* Start Dataset *

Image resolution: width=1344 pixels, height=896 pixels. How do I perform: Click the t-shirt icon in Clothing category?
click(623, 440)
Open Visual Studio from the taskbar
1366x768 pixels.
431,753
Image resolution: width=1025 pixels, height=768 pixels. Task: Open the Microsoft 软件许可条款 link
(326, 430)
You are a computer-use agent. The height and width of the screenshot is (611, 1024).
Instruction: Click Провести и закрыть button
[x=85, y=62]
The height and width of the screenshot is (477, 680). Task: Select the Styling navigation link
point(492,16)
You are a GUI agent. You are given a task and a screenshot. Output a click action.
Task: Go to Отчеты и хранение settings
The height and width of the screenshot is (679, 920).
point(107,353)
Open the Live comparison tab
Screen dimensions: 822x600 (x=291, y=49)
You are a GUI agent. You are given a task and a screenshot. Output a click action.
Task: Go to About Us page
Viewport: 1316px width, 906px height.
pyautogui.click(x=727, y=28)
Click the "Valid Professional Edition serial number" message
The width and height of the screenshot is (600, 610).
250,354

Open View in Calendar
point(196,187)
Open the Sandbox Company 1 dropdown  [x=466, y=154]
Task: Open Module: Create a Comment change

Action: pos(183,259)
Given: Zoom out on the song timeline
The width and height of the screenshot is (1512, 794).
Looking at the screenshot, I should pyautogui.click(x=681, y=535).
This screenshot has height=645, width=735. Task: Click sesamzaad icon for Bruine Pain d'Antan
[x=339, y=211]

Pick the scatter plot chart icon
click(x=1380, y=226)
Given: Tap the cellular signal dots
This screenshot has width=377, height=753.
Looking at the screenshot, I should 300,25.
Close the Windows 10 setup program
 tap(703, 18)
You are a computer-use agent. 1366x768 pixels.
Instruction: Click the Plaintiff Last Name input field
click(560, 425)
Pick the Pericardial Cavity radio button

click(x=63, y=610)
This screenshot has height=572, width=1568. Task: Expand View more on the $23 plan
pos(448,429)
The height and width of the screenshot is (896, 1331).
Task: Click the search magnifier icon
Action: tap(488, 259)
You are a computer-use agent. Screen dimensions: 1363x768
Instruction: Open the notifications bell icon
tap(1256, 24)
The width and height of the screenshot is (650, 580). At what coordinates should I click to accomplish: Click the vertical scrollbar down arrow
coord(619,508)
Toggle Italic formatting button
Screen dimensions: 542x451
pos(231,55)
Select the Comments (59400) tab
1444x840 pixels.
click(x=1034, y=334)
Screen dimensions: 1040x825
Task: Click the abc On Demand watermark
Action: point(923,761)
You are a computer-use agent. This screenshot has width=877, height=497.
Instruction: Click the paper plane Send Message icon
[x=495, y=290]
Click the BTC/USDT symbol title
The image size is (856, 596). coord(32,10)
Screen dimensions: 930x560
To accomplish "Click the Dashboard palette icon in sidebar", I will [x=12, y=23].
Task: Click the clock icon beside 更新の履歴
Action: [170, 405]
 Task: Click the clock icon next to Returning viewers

* End Dataset *

**Required work:** Copy every one of the records above word for word, without changing anything.

**Final result:**
Image resolution: width=1344 pixels, height=896 pixels. How do I perform: Click the t-shirt icon in Clothing category?
click(623, 440)
Open Visual Studio from the taskbar
1366x768 pixels.
431,753
Image resolution: width=1025 pixels, height=768 pixels. Task: Open the Microsoft 软件许可条款 link
(326, 430)
You are a computer-use agent. The height and width of the screenshot is (611, 1024).
Instruction: Click Провести и закрыть button
[x=85, y=62]
The height and width of the screenshot is (477, 680). Task: Select the Styling navigation link
point(492,16)
You are a GUI agent. You are given a task and a screenshot. Output a click action.
Task: Go to Отчеты и хранение settings
The height and width of the screenshot is (679, 920).
point(107,353)
Open the Live comparison tab
Screen dimensions: 822x600 (x=291, y=49)
You are a GUI agent. You are given a task and a screenshot. Output a click action.
Task: Go to About Us page
Viewport: 1316px width, 906px height.
pyautogui.click(x=727, y=28)
Click the "Valid Professional Edition serial number" message
The width and height of the screenshot is (600, 610).
250,354

Open View in Calendar
point(196,187)
Open the Sandbox Company 1 dropdown  [x=466, y=154]
Task: Open Module: Create a Comment change

Action: pos(183,259)
Given: Zoom out on the song timeline
The width and height of the screenshot is (1512, 794).
Looking at the screenshot, I should pyautogui.click(x=681, y=535).
This screenshot has height=645, width=735. Task: Click sesamzaad icon for Bruine Pain d'Antan
[x=339, y=211]

Pick the scatter plot chart icon
click(x=1380, y=226)
Given: Tap the cellular signal dots
This screenshot has width=377, height=753.
Looking at the screenshot, I should 300,25.
Close the Windows 10 setup program
 tap(703, 18)
You are a computer-use agent. 1366x768 pixels.
Instruction: Click the Plaintiff Last Name input field
click(560, 425)
Pick the Pericardial Cavity radio button

click(x=63, y=610)
This screenshot has height=572, width=1568. Task: Expand View more on the $23 plan
pos(448,429)
The height and width of the screenshot is (896, 1331).
Task: Click the search magnifier icon
Action: tap(488, 259)
You are a computer-use agent. Screen dimensions: 1363x768
Instruction: Open the notifications bell icon
tap(1256, 24)
The width and height of the screenshot is (650, 580). At what coordinates should I click to accomplish: Click the vertical scrollbar down arrow
coord(619,508)
Toggle Italic formatting button
Screen dimensions: 542x451
pos(231,55)
Select the Comments (59400) tab
1444x840 pixels.
click(x=1034, y=334)
Screen dimensions: 1040x825
Task: Click the abc On Demand watermark
Action: point(923,761)
You are a computer-use agent. This screenshot has width=877, height=497.
Instruction: Click the paper plane Send Message icon
[x=495, y=290]
Click the BTC/USDT symbol title
The image size is (856, 596). coord(32,10)
Screen dimensions: 930x560
To accomplish "Click the Dashboard palette icon in sidebar", I will [x=12, y=23].
Task: Click the clock icon beside 更新の履歴
Action: [170, 405]
 Task: Click the clock icon next to Returning viewers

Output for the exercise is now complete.